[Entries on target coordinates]
>> START

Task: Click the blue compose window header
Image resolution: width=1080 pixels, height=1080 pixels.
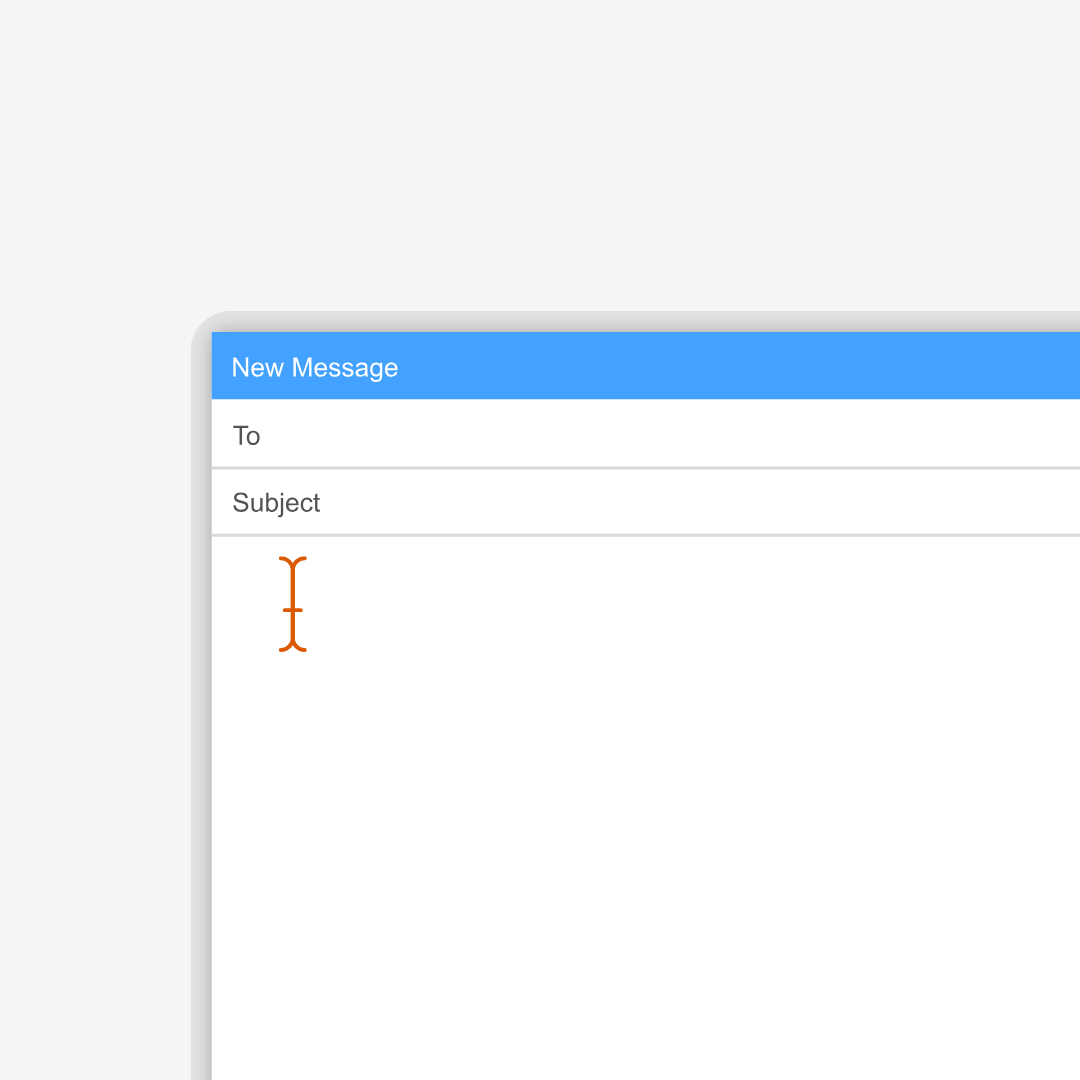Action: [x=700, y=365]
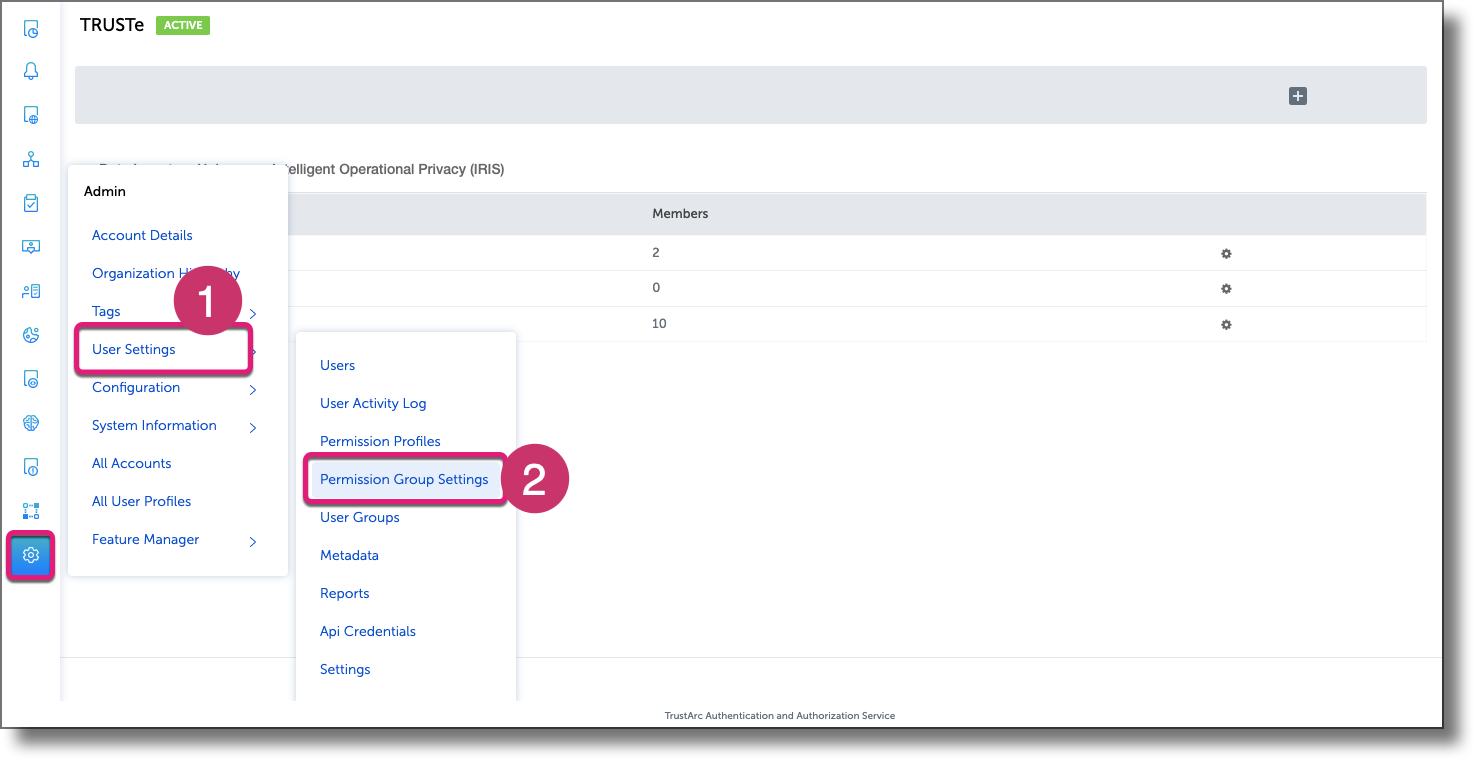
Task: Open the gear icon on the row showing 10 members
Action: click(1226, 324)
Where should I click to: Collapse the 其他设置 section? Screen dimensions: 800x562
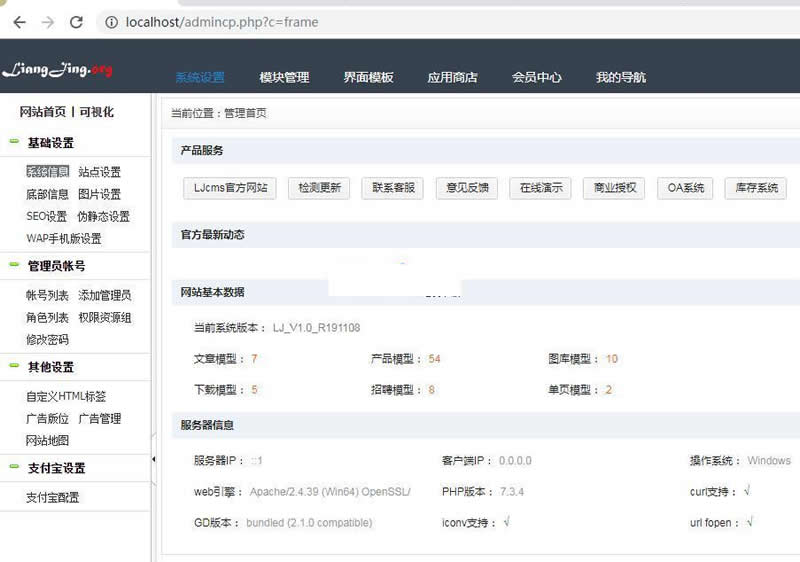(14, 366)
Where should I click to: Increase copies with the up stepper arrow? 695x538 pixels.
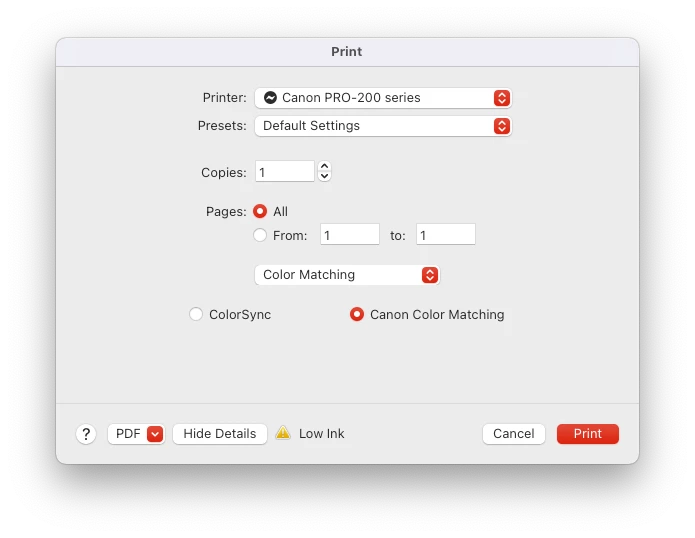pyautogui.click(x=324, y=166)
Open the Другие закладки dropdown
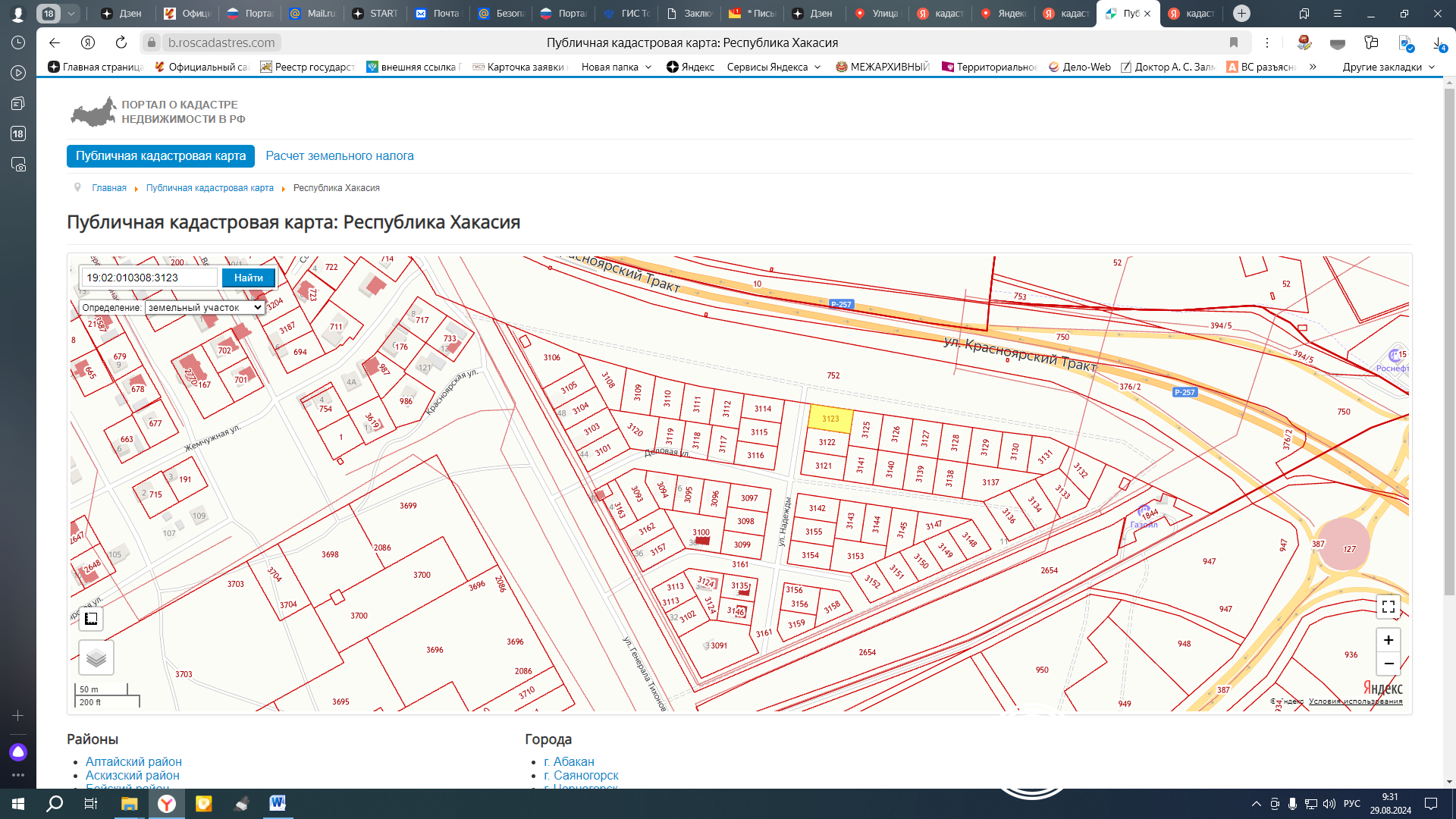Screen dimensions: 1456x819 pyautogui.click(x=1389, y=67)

>> END
>> START

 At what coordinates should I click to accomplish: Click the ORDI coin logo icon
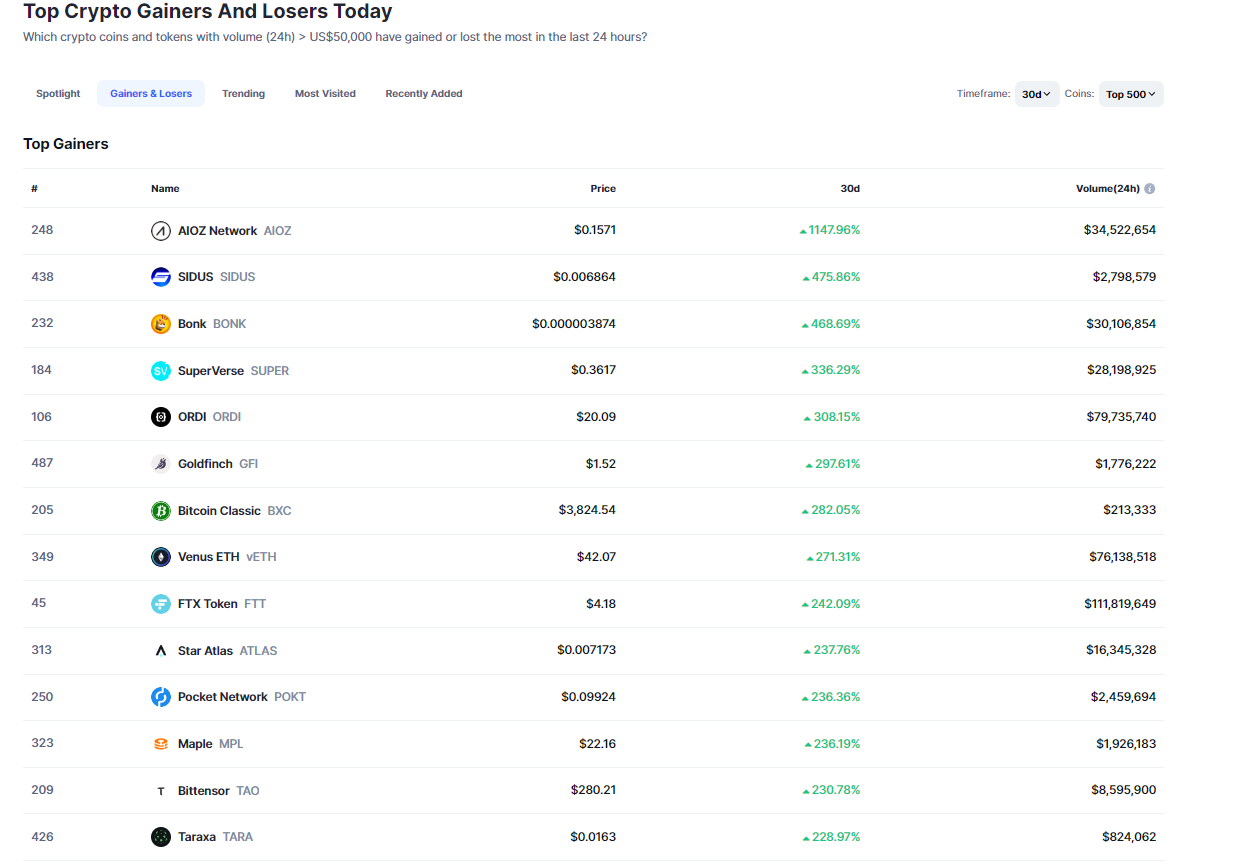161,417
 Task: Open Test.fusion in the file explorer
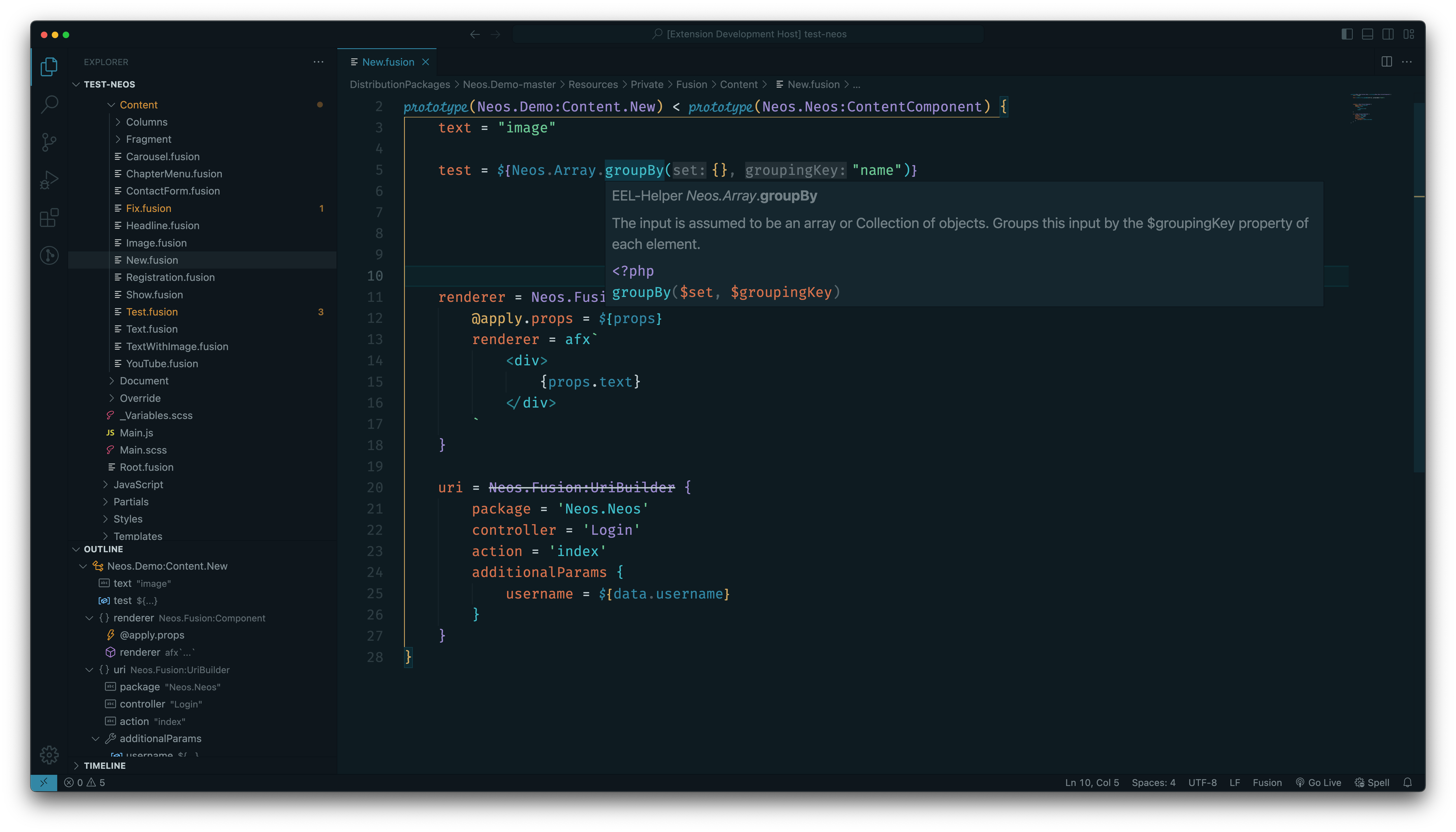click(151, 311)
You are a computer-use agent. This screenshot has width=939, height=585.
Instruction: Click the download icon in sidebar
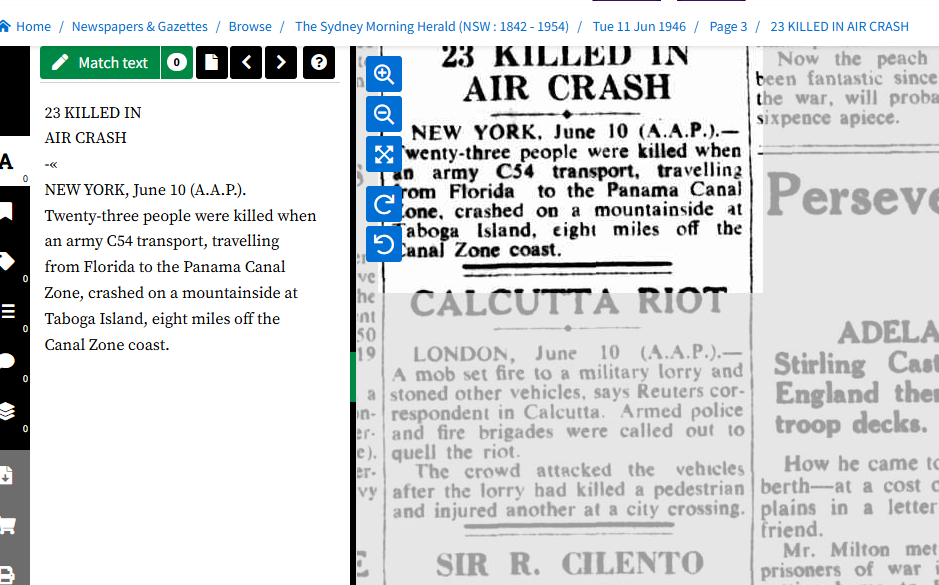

>> END
>> START

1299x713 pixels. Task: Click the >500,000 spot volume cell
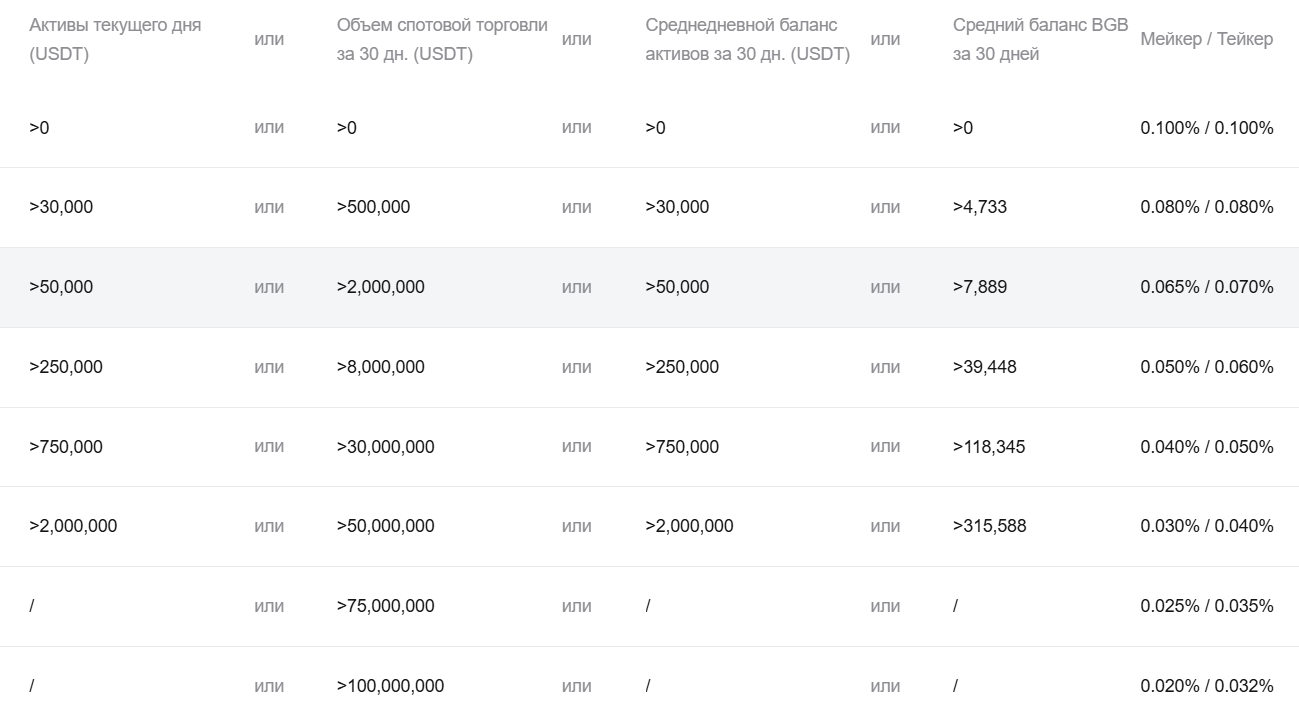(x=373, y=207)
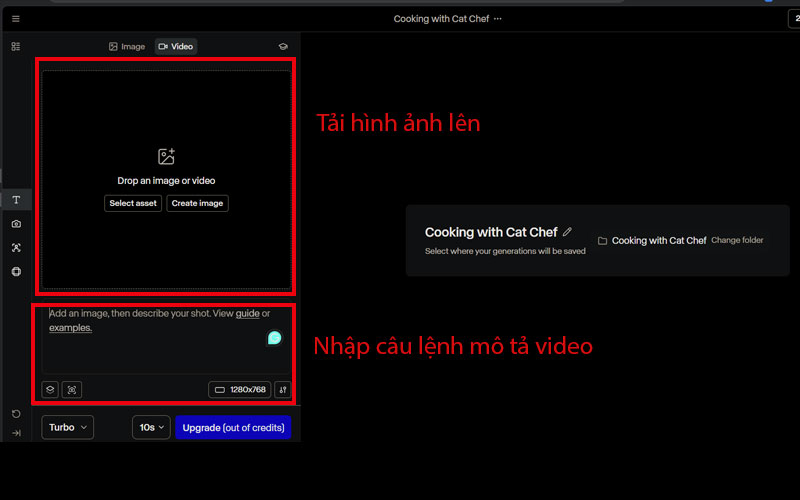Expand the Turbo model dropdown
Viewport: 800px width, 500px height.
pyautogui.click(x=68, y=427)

>> END

→ **GIVEN REQUEST**: Please edit the listing starting at the line containing "Task: Click the blue compose window header" and ending at the line containing "Screen dimensions: 1456x819" so that "blue" becomes "gray" and nothing else changes. Leave the pictures out of your answer.

→ **FINAL RESULT**:
Task: Click the gray compose window header
Image resolution: width=1080 pixels, height=1080 pixels.
Action: [x=700, y=365]
Task: Open the gear icon on the row showing 10 members
Action: click(1226, 324)
Where should I click to: Collapse the 其他设置 section? Screen dimensions: 800x562
(14, 366)
Where should I click to: Increase copies with the up stepper arrow? 695x538 pixels.
pyautogui.click(x=324, y=166)
Open the Другие закладки dropdown
Screen dimensions: 1456x819 pyautogui.click(x=1389, y=67)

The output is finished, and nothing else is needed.